Yesterday I described the Iowa Democratic caucus as “a circus of ineptitude, bad planning, ambiguous rules, and deliberate obfuscation of the results.”
The Des Moines Register is even more harsh in its call for a full audit of the contest between Hillary Clinton and Bernie Sanders in Iowa:
Once again the world is laughing at Iowa. Late-night comedians and social media mavens are having a field day with jokes about missing caucusgoers and coin flips.
That’s fine. We can take ribbing over our quirky process. But what we can’t stomach is even the whiff of impropriety or error.
What happened Monday night at the Democratic caucuses was a debacle, period. Democracy, particularly at the local party level, can be slow, messy and obscure. But the refusal to undergo scrutiny or allow for an appeal reeks of autocracy.
For good measure, the editorial is entitled, “Something Smells In the Democratic Party.”
The Register’s editors say the Iowa Democratic Party must conduct a complete audit of the results, because the race was so close: “Two-tenths of 1 percent separated Bernie Sanders and Hillary Clinton. A caucus should not be confused with an election, but it’s worth noting that much larger margins trigger automatic recounts in other states.”
Also, there have been too many reports of “inconsistent counts, untrained and overwhelmed volunteers, confused voters, cramped precinct locations, a lack of voter registration forms and other problems.”
The Register asserts that members of its editorial board personally observed “opportunities for error amid Monday night’s chaos.”
The paper supports the Sanders campaign’s demand for paperwork it can compare to the computerized vote counts and castigates Iowa Democratic Party chairwoman Dr. Andy McGuire for saying no.

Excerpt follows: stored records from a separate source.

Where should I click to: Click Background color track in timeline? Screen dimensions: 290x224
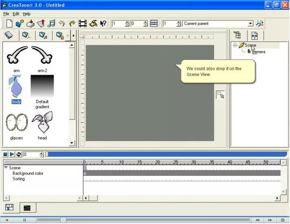[28, 173]
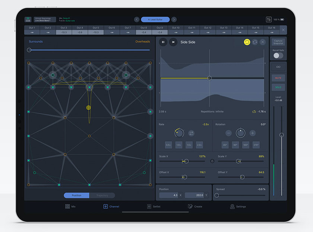The width and height of the screenshot is (313, 232).
Task: Click the swap direction arrows beside Rate knob
Action: [191, 133]
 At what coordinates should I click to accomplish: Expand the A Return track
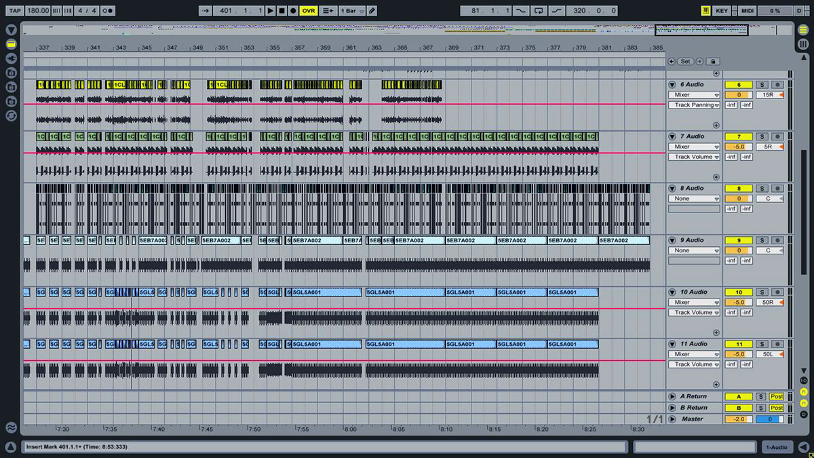click(672, 396)
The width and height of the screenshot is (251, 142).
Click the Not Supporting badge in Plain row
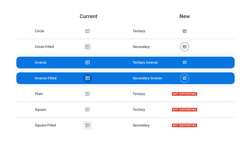[x=185, y=94]
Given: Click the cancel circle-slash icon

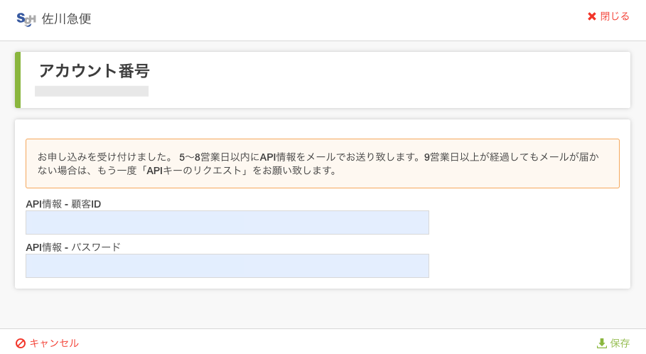Looking at the screenshot, I should coord(21,343).
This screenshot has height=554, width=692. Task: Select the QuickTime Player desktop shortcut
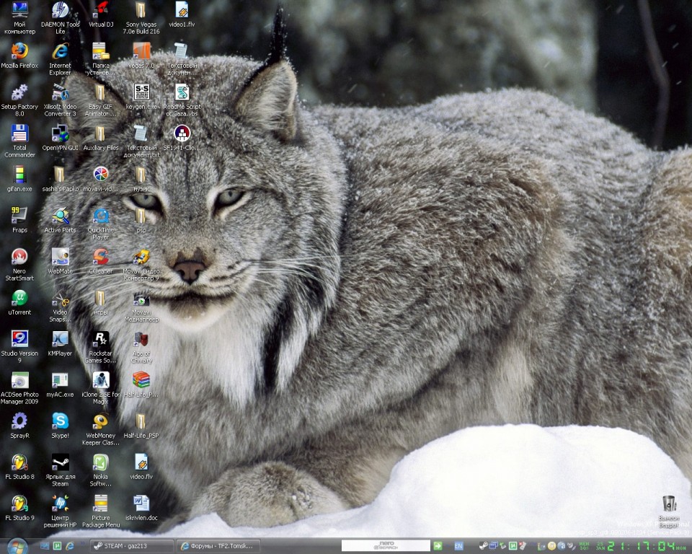point(101,216)
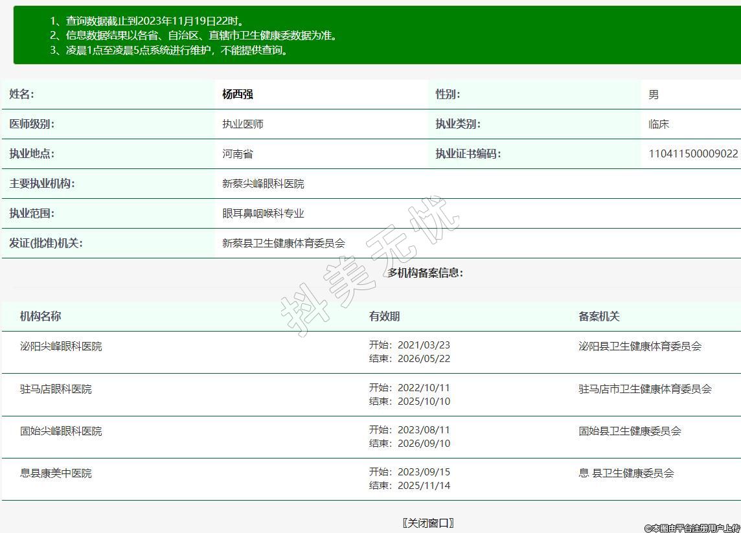Click the 有效期 column header
741x533 pixels.
click(384, 316)
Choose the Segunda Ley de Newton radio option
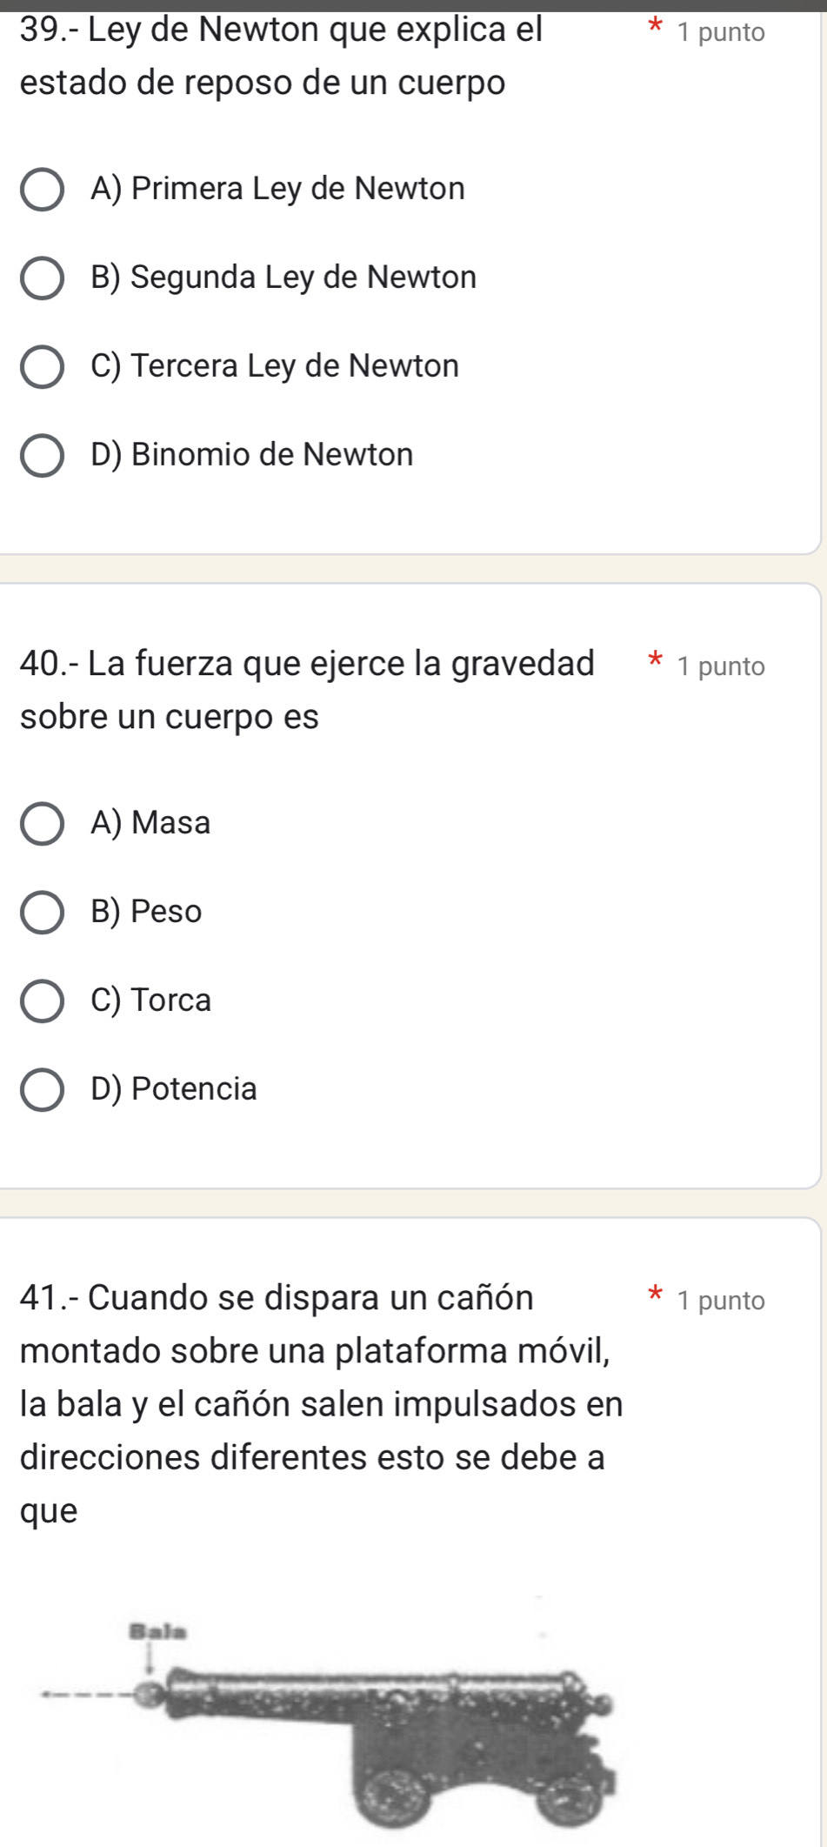The height and width of the screenshot is (1847, 827). point(42,278)
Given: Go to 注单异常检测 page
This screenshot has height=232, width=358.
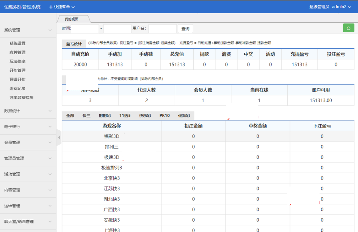Looking at the screenshot, I should [x=21, y=98].
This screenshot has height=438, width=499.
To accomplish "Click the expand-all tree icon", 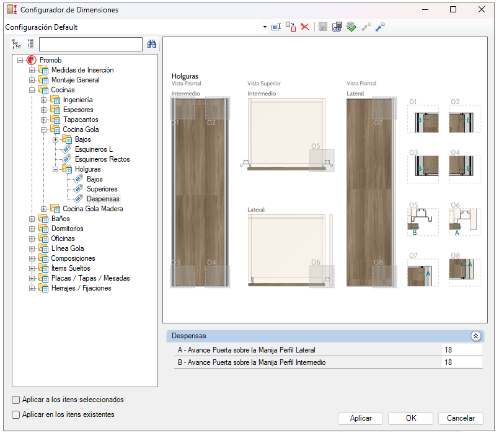I will point(16,44).
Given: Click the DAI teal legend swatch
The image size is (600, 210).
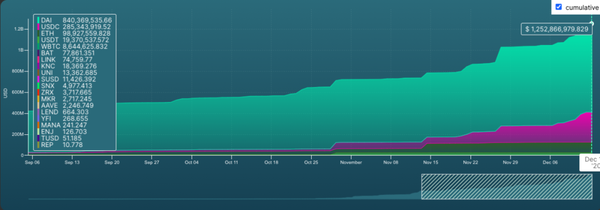Looking at the screenshot, I should click(x=38, y=20).
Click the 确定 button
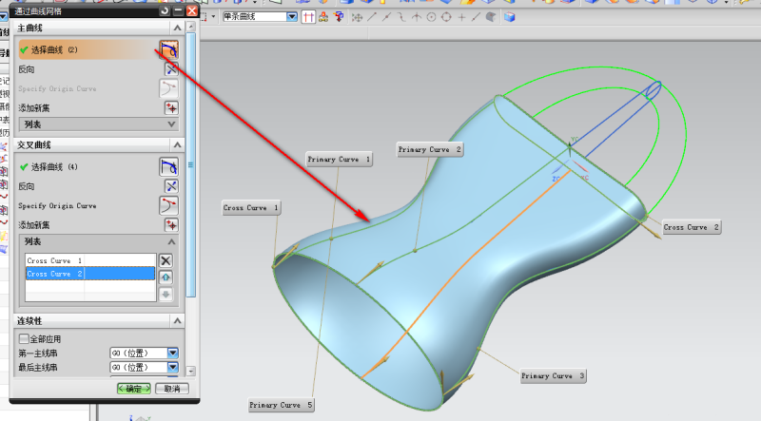The width and height of the screenshot is (761, 421). click(132, 388)
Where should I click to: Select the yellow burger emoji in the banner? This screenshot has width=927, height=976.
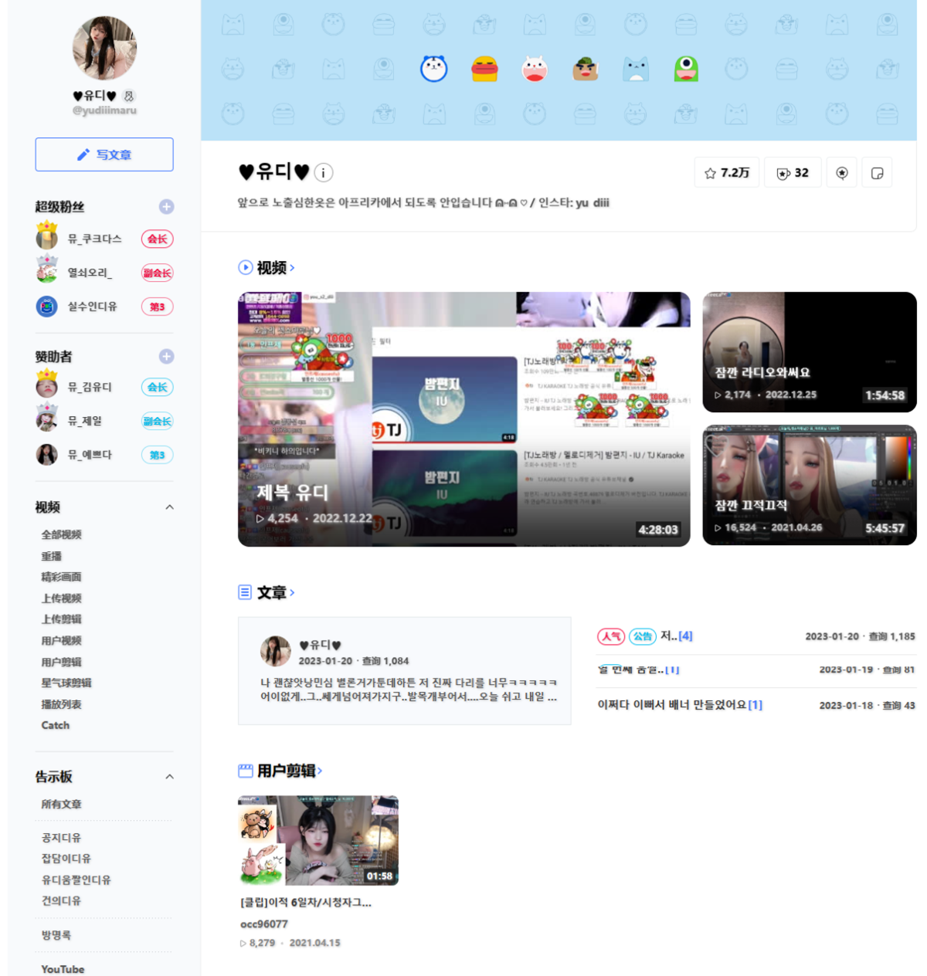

“McGuire knows what’s at stake,” the editors write. “Her actions only confirm the suspicions, wild as they might be, of Sanders supporters. Their candidate, after all, is opposed by the party establishment — and wasn’t even a Democrat a few months ago.”
The editors call on McGuire to commit the ultimate heresy against the Iowa Democratic Party and release the raw vote counts — something the Party has adamantly resisted doing. It prefers to use an arcane delegate-allegation system to keep insurgent candidates from doing precisely what Bernie Sanders would like to do: claim he won the popular vote, while the Party establishment handed a technical victory to their preferred candidate.
In addition to the raw vote totals, the Register wants to see a full list of those now-infamous coin tosses, which Party officials are now describing in a manner completely opposite from what the DMR gleaned from social media after the caucuses: the Register says it identified six definite coin tosses and a possible seventh, with Clinton apparently winning all six of the known flips, while the Party claims there were seven coin tosses and Sanders won six of them.
With a full audit completed, the Register advised Democrats to appoint a “blue-ribbon commission to study how to improve the caucuses,” the way Republicans did after a rough night in 2012. The current system is described as “just as antiquated and opaque as the smoke-filled rooms of yore.”
The Register editors conclude by asserting that nothing less than “the future of the first-in-the-nation caucuses” demands a full audit.